━━━━━ Supplied material

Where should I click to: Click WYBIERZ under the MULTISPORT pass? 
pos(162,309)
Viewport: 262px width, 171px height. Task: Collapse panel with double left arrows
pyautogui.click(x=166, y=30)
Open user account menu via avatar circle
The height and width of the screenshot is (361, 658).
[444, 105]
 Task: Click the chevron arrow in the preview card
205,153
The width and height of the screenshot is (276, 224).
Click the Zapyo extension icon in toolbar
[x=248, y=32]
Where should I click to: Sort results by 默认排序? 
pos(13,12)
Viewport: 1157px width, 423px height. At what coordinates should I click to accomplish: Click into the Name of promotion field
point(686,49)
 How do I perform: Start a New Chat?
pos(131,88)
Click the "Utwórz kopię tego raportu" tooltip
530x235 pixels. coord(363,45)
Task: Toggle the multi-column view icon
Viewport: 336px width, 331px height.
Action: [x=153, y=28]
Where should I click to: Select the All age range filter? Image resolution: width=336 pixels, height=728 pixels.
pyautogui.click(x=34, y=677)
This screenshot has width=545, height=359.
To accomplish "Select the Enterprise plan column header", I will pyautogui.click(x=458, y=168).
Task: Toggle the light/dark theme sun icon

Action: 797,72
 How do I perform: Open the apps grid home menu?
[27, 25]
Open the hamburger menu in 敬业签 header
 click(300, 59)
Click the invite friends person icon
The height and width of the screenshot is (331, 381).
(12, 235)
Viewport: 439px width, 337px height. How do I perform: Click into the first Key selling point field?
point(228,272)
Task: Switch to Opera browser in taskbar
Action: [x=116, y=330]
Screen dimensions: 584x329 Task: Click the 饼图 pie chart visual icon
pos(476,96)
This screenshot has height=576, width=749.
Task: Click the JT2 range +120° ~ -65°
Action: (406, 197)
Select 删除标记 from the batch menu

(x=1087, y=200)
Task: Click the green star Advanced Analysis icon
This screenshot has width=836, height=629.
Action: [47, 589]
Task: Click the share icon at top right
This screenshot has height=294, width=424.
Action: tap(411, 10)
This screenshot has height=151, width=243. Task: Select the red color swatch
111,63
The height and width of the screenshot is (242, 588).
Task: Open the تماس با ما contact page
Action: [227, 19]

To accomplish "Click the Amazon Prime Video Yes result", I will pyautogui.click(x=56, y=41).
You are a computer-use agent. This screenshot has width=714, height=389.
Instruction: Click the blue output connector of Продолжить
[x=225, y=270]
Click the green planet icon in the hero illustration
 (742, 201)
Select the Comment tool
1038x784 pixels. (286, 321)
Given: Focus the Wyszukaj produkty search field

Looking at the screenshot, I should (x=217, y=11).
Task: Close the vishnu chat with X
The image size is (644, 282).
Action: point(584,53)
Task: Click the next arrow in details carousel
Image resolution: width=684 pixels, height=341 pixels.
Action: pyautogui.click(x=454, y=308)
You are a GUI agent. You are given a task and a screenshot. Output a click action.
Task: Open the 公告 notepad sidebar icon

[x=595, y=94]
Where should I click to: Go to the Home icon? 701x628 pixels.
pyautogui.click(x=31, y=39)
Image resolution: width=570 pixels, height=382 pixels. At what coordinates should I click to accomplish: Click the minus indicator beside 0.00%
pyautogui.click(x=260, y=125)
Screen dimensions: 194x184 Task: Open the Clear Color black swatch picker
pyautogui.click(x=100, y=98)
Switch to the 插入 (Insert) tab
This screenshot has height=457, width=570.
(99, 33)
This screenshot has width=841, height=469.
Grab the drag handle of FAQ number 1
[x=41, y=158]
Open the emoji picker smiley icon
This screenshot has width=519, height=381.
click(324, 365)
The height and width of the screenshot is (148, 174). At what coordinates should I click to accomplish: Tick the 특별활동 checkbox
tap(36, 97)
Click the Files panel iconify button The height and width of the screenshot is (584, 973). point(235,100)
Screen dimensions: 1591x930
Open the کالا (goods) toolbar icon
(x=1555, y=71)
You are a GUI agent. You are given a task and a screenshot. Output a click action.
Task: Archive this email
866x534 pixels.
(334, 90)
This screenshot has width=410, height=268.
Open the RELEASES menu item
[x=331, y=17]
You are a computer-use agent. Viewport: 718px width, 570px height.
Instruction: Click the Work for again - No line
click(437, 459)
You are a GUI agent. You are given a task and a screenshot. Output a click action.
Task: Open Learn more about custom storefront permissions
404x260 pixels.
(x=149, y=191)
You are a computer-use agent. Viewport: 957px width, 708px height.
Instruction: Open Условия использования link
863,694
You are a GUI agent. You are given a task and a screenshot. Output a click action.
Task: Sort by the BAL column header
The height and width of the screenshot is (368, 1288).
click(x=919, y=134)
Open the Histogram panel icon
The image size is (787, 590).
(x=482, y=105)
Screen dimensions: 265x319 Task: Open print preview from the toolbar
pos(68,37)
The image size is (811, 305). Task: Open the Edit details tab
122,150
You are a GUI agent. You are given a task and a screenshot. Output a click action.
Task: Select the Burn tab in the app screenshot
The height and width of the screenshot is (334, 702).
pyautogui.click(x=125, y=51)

━━━━━━━━━━

Instructions to follow: Write out, exactly and with nothing else, the lines of the listing above from its first line through the line with "Task: Toggle the multi-column view icon".

Solution:
Where should I click to: Click WYBIERZ under the MULTISPORT pass? 
pos(162,309)
Viewport: 262px width, 171px height. Task: Collapse panel with double left arrows
pyautogui.click(x=166, y=30)
Open user account menu via avatar circle
The height and width of the screenshot is (361, 658).
[444, 105]
 Task: Click the chevron arrow in the preview card
205,153
The width and height of the screenshot is (276, 224).
Click the Zapyo extension icon in toolbar
[x=248, y=32]
Where should I click to: Sort results by 默认排序? 
pos(13,12)
Viewport: 1157px width, 423px height. At what coordinates should I click to accomplish: Click into the Name of promotion field
point(686,49)
 How do I perform: Start a New Chat?
pos(131,88)
Click the "Utwórz kopię tego raportu" tooltip
530x235 pixels. coord(363,45)
Task: Toggle the multi-column view icon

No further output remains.